SETTLEMENT OPTIONS Death proceeds of a life policy can be paid out in five different options: lump-sum, fixed amount, fixed period, interest only, and life income.
a. Lump-sum - Although this option is still available it is not used as frequently as the others.
b. Fixed amount - Policy proceeds plus interest are used to pay out a specified amount of income at regular intervals until the proceeds are exhausted.
c. Fixed period - Provides for equal payments of an amount that will exhaust the principal and interest by the end of the fixed period.
d. Interest only - Provides that the insurance company hold the death benefit in trust for a specified time, while the interest earned on the proceeds is paid to the beneficiary at stated intervals. The death proceeds are then payable under a life income plan.
e. Life income - Essentially the insurer uses the death proceeds to purchase a SPIA, even if the principal is depleted the income payments continue as long as the beneficiary is alive.
Definition: An illustration is a presentation that shows theoretical policy performance based on both guaranteed and non-guaranteed basics of a life insurance product over a given time frame. Illustrations demonstrate how a life insurance product works and how policy values (premiums, dividends, cash values, death benefits, etc.) accumulate under the current dividend schedule, which is not guaranteed, and may change over time. These are based on certain expectations of what will or might happen. When premiums, rates of returns and death benefits are fixed, this is not a problem. However, when these become variable, the projected numbers are not guaranteed.
Are illustrations a good way to predict future performance?

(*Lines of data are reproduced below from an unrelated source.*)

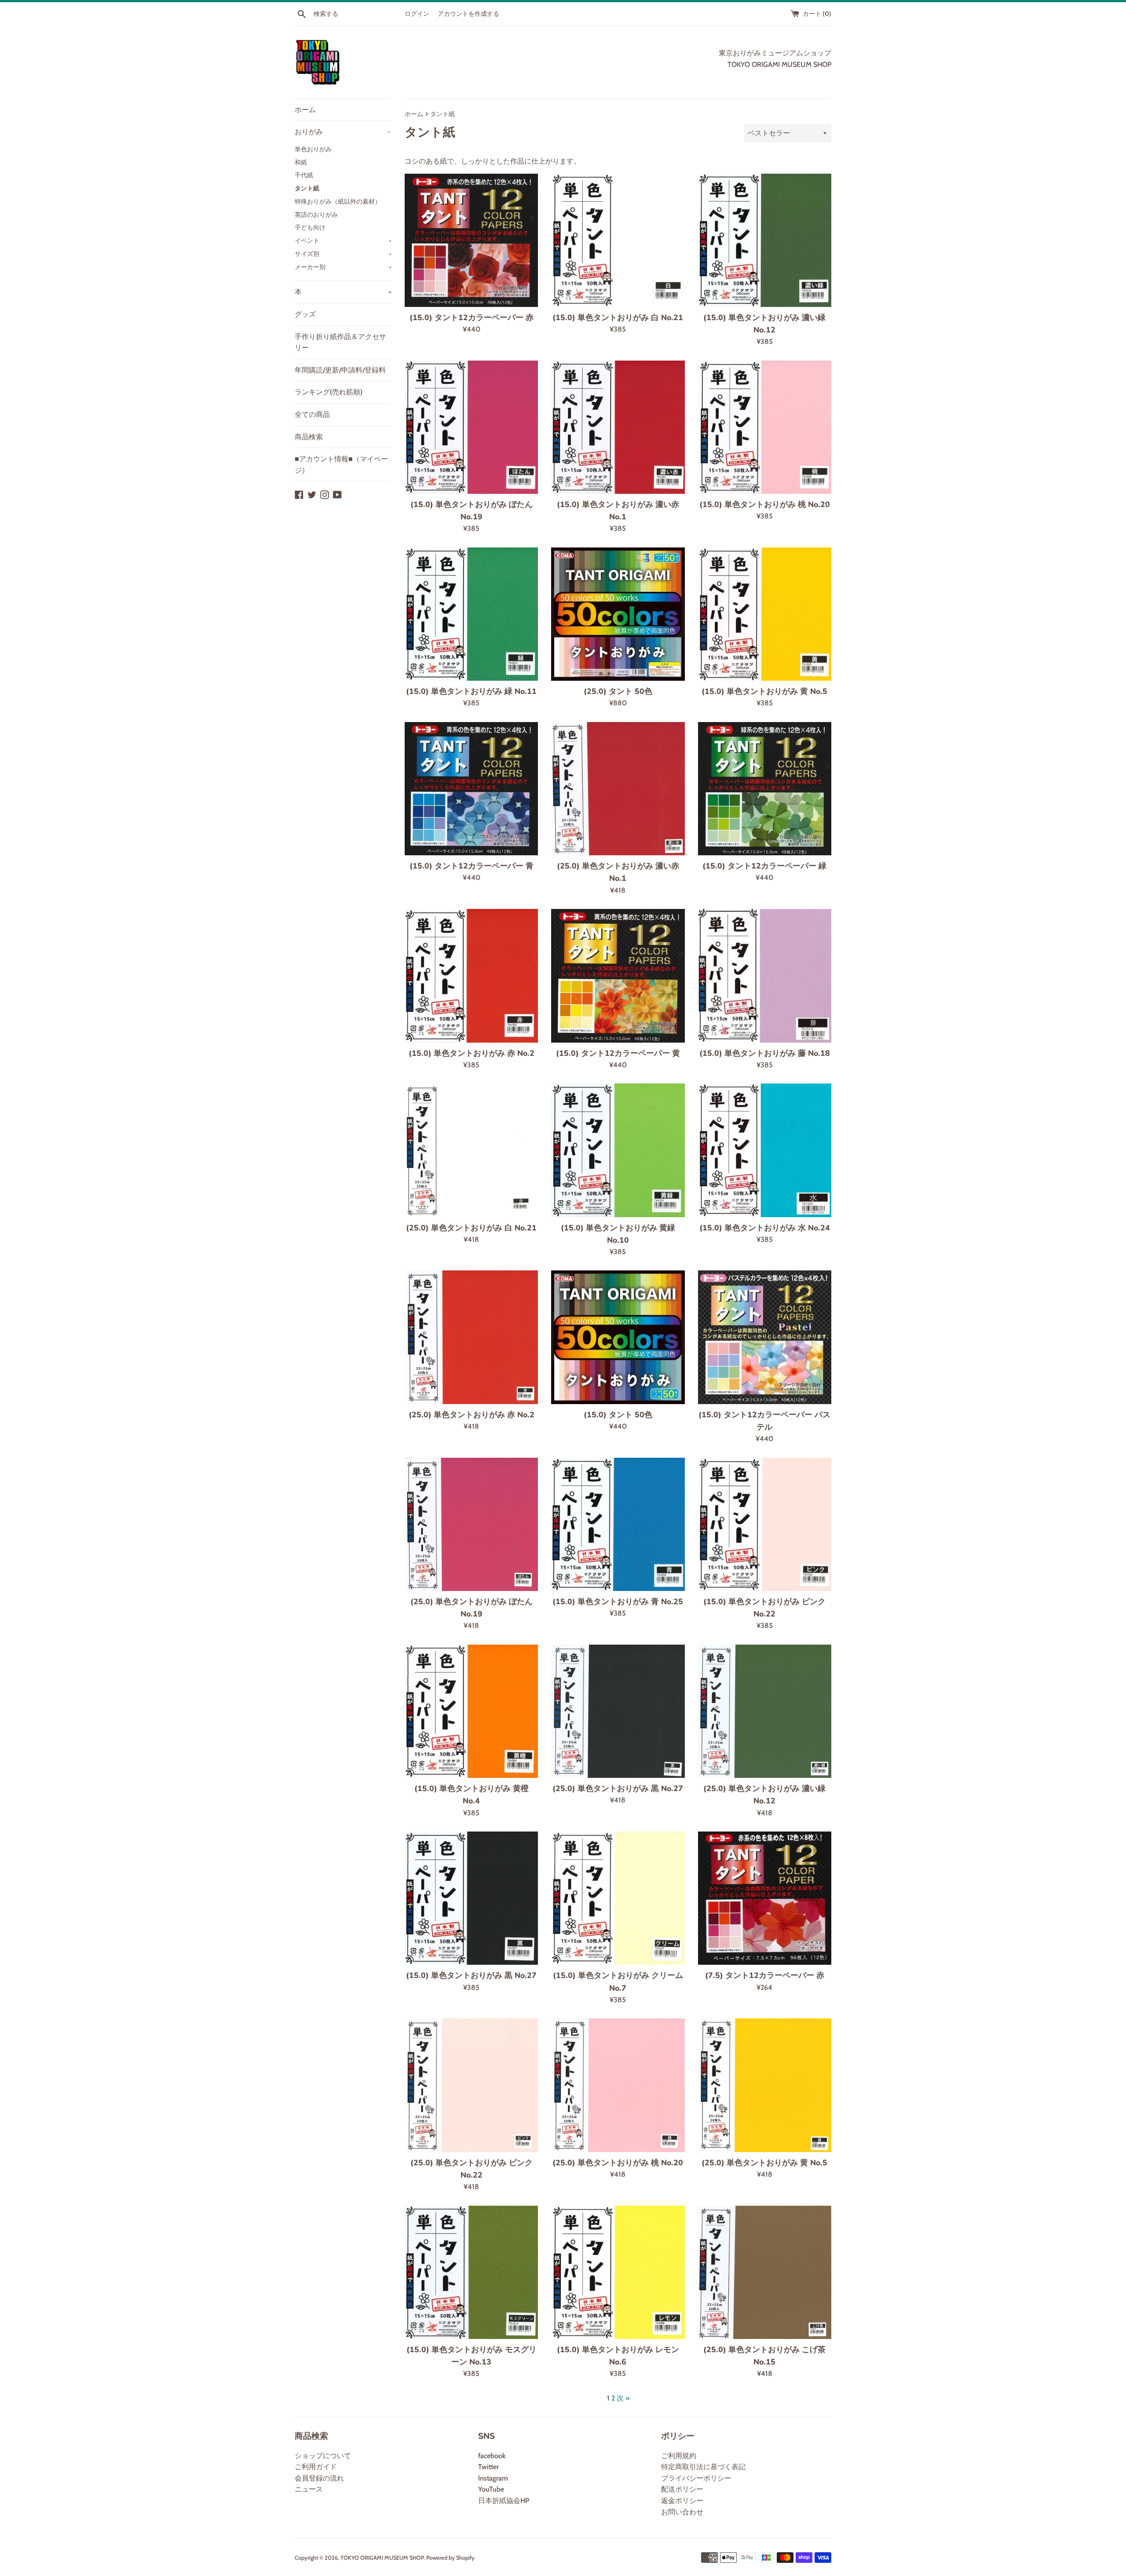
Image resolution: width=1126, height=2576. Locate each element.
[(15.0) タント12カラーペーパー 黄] (617, 975)
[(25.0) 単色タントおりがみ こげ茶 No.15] (764, 2272)
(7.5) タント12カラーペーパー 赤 (764, 1975)
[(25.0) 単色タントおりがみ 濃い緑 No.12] (764, 1711)
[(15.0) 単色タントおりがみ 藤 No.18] (764, 975)
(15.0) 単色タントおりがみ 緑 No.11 (471, 691)
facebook (491, 2456)
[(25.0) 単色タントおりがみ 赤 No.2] (471, 1337)
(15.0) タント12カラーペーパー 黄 (618, 1053)
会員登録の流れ (319, 2478)
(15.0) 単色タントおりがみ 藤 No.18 (764, 1053)
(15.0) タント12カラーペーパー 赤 (471, 317)
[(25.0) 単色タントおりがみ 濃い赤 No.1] (617, 788)
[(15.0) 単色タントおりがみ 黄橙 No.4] (471, 1711)
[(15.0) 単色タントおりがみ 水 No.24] (764, 1150)
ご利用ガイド (316, 2467)
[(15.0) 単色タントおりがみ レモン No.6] (617, 2272)
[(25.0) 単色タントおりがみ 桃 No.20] (617, 2085)
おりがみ (343, 132)
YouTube (491, 2489)
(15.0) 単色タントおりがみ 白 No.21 (617, 317)
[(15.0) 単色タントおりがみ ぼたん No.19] (471, 427)
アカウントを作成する (468, 14)
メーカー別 (343, 266)
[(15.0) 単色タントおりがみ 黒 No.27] (471, 1898)
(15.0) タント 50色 (618, 1414)
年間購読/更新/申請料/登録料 (340, 370)
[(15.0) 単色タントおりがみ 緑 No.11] (471, 614)
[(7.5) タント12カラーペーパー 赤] (764, 1898)
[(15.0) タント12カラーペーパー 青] (471, 788)
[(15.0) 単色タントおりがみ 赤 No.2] (471, 975)
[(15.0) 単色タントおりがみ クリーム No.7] (617, 1898)
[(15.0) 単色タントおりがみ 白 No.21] (617, 240)
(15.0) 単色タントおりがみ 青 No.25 (617, 1601)
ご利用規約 (678, 2456)
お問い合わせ (682, 2512)
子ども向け (310, 227)
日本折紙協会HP (503, 2500)
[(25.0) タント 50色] (617, 614)
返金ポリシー (682, 2500)
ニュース (309, 2489)
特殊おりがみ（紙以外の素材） (338, 201)
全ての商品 (312, 414)
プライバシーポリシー (696, 2478)
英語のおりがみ (316, 214)
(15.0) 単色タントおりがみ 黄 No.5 (764, 691)
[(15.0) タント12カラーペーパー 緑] (764, 788)
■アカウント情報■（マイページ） (341, 464)
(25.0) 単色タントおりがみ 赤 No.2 (471, 1414)
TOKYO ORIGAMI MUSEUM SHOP (382, 2557)
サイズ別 (343, 253)
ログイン (417, 14)
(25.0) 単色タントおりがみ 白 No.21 (471, 1227)
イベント (343, 240)
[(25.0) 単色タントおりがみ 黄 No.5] (764, 2085)
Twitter (488, 2467)
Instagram (493, 2478)
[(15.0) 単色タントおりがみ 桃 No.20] (764, 427)
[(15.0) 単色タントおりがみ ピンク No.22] (764, 1524)
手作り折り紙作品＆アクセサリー (340, 342)
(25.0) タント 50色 (618, 691)
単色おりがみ (313, 149)
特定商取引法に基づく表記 (703, 2467)
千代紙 (304, 175)
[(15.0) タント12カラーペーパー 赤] (471, 240)
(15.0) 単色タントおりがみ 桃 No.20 (764, 504)
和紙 (301, 162)
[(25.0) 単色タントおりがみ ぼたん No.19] (471, 1524)
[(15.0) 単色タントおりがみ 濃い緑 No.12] (764, 240)
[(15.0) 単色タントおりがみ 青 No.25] (617, 1524)
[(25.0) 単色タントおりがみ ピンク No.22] (471, 2085)
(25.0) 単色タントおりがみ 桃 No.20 (617, 2162)
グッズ (305, 314)
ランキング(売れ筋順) (328, 392)
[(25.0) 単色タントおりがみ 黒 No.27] (617, 1711)
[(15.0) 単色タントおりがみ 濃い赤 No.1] (617, 427)
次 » (623, 2398)
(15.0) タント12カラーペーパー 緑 (764, 866)
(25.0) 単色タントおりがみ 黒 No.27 (617, 1788)
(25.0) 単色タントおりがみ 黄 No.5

No, illustrations should not be used to project future performance or as a means to compare products. Dividend performance may change over time. Since future policy values almost certainly will be different from those illustrated, illustrations of dividends and non-guaranteed values are not intended to be and should not be used as "estimates" of future performance. Professionals are strongly encouraged to use illustrations based on dividend interest rates one or two percentage points below the current rate to see how policies would react to changes in dividends, especially when illustrating situations that are particularly sensitive to dividend schedule changes.